The opposition sees little option but to maintain its campaign of non-violent demonstrations in a bid to persuade both the armed forces and/or civilians in key positions (especially the National Assembly, the Supreme Court, the electoral authority and the ombudsman’s office) to break ranks. Offers of leniency to government members through a transitional justice bill passed by parliament could prove useful in that regard. Government hardliners may ultimately need to be offered safe passage to exile, since no feasible transitional justice system is likely to offer them immunity from prosecution for human rights violations or involvement in serious organised crime.

Neither Venezuela’s neighbours nor the wider international community should remain on the margins. The region should put in place a “contact group”, ideally comprising four to six countries, including at least two allies of the Venezuelan government, to push for a negotiated solution. This effort will need to secure broad international support, including from major powers friendly to the chavista regime, such as China and Russia. Such a move already has been contemplated by a majority bloc within the OAS. But a consultative meeting of foreign ministers on 31 May failed to reach consensus, with the fourteen-nation CARICOM bloc of Caribbean states urging “non-interference”. The meeting was to reconvene just before the OAS General Assembly in Cancún, Mexico, 19-21 June 2017.

If the OAS fails to set up a contact group, an ad hoc group of countries should step in to promote a negotiated solution. The most urgent task of either a contact or an ad hoc group would be to put pressure on the Maduro government to abandon plans for a constituent assembly, commit to free and fair elections, and begin complying with the four key commitments it made during the 2016 dialogue but never implemented. The powers of the National Assembly should be restored, political prisoners released, a humanitarian assistance program launched and steps taken to replace government loyalists in the Supreme Court and the electoral authority with independent, respected professionals in accordance with constitutional requirements.
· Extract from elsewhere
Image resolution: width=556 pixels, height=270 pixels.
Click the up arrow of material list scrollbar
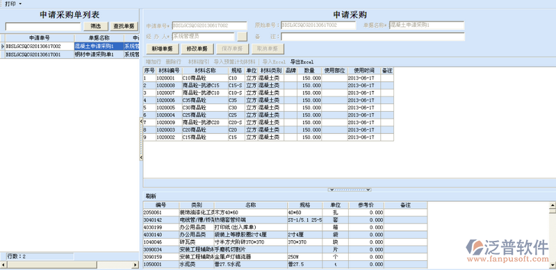[x=552, y=205]
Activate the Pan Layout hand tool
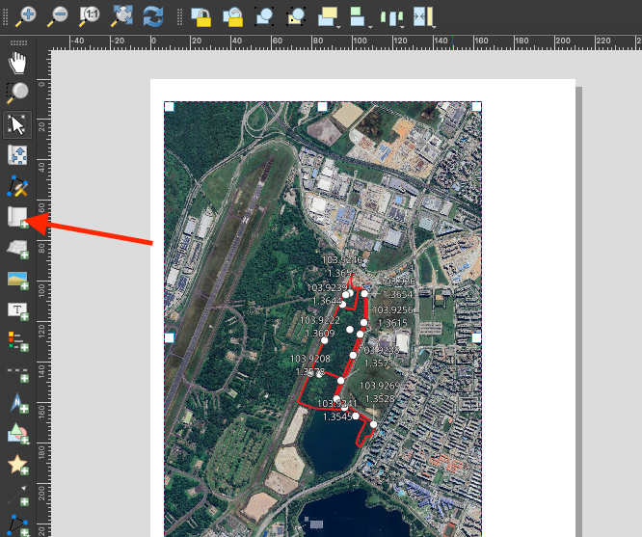This screenshot has height=537, width=642. [17, 64]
It is likely, as indicated above, that little progress will be made until the Maduro government runs out of alternative options, or is replaced by a more pragmatic leadership. Should neither persuasion nor protest force the government to change course, then the international community must be prepared to deal with the humanitarian consequences of even more intense conflict, including mass emigration, extreme hunger, and even more bloodshed.
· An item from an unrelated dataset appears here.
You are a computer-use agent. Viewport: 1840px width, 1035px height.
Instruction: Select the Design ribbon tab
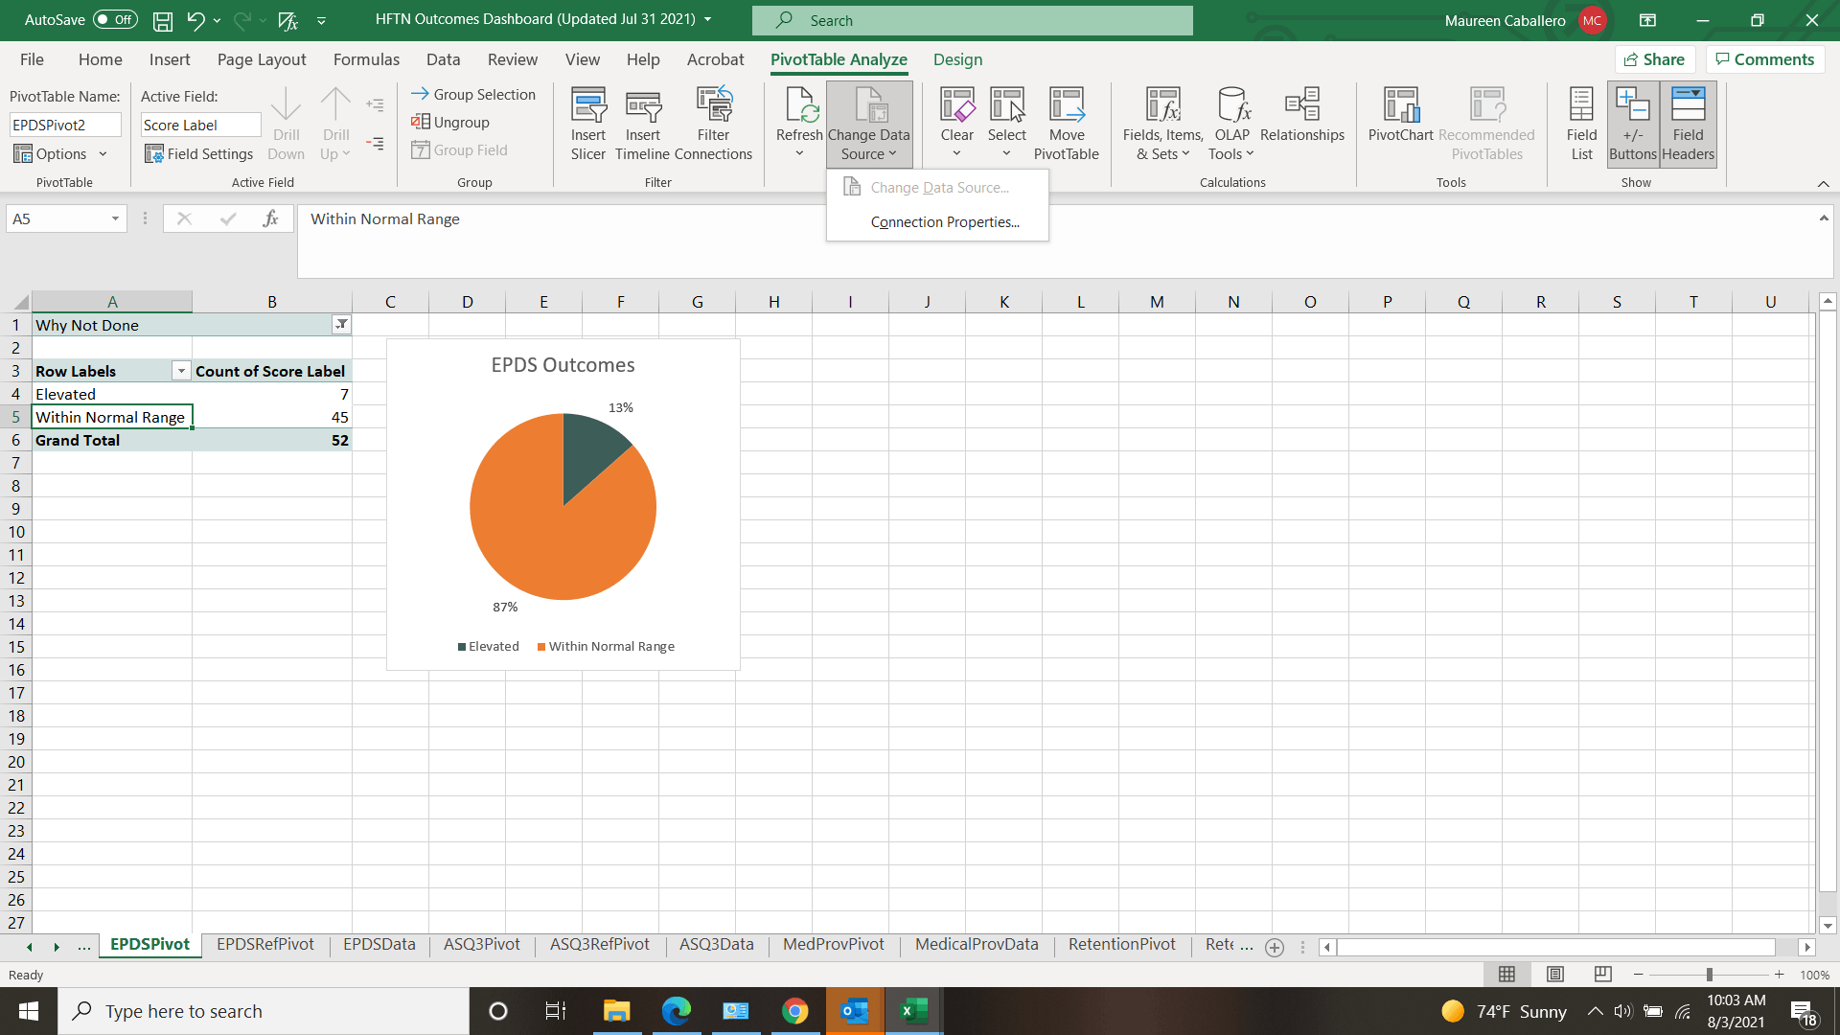pos(956,59)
Should the government prove willing to negotiate in good faith, however, restoration of constitutional rule probably will require formation of a transitional government of national unity under a mutually acceptable interim president, pending regional elections (currently scheduled for December 2017) and presidential elections in December 2018 as required under the 1999 constitution. The constitution may need to be amended to reinstate adequate checks on executive power and reassure chavistas there will be no witch hunts under a future opposition presidency. Given the massive foreign debt and critical scarcity of foreign reserves, there is also an urgent need for debt relief and a swift injection of capital to restore financial viability. An emergency economic program should also include extensive welfare programs for the most vulnerable groups in society.

There is still time to avert an outbreak of full-scale violence, but only if the government exercises restraint, the opposition shows leniency, and the international community presses both sides to cooperate while holding out the promise of immediate humanitarian relief and long-term economic aid.